それは、あんたら編集の方針との兼ね合いやねんけどな。ひさびさに花見優作の小説をリリースしましょう、と。〈RJ Books〉から出しましょう、となって、〈RJ Books〉は電子書籍のレーベルなんで、必然的に電子書籍で出すわな。
──電子書籍のいいところってありますか。
好き勝手な内容で出せるとこやろ。「こういうのは売れません」みたいな頭悪そうなことを言われんですむからな。
──その点は、我々のように気心の知れた出版社と組むメリットと言った方がよくないですか。
おっ。その言い方やと、よその出版社が頭悪いみたいな感じになるで。
──そうは言ってません。
ま、電子書籍なら、個人出版もできるからな。だからって、レベル低いの出されても、こまるけどな。
──念のために言っておきますと、個人出版の場合も、プラットフォームごとのガイドラインがあります。たとえば、Kindle本(KDP)なら、Amazonの基準を満たしていないと、販売はしてもらえないわけです。
第1部と第2部に分かれているのには理由はありますか。
これも、編集および販売の都合やな。電子書籍というのは、現状、長すぎる作品やと、売りにくい読まれにくい傾向があるんで。
──宣伝についても、WebやSNSなどネット経由が主になるので、そこらあたりの相性の問題もありますね。

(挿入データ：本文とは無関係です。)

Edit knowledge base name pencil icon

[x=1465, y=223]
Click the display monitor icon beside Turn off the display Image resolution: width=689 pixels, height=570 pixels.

この作品(『怖いもの知らずのルリジサ』)にかぎって言えば、物語じたいが2部構成に近いから、そのへんは問題ないんちゃうかと自分では思ってるけど。ただ、2部構成を前提に書いた作品ではないから、たんに真ん中で割っただけやけどな。
章立てについて説明してください。
全12章。おれのクセで〈序章〉からはじめるから、10章まであって、最後は〈終章〉になってる。フツーは、序章や終章というのは、本編とガラッと内容がちがうときに使うものやけど。プロローグやエピローグとも言う。
──章題とはべつに、01~36の数字がふられていますね。
各パートをセクション(Sec.)って呼んでるけど。これは400字詰め換算で10枚区切り。
──意味はあるんですか。
ない。
──ないんですか!
まあ、自分が書いてる途中で迷子にならんように。フツーは番号ついてる小説っていうのは、第何章とかのかわりで、内容の切れ目で番号が変わる。
──あと、週刊誌連載だった作品は、その名残でナンバリングされていることがありますね。
うん。1回が15枚前後が多いかな。ちなみに、『怖いもの知らずのルリジサ』は15枚ずつでセクションを区切っても違和感ないと思うで。
──それはなにか意味があるんですか。
ない。
(……つづく)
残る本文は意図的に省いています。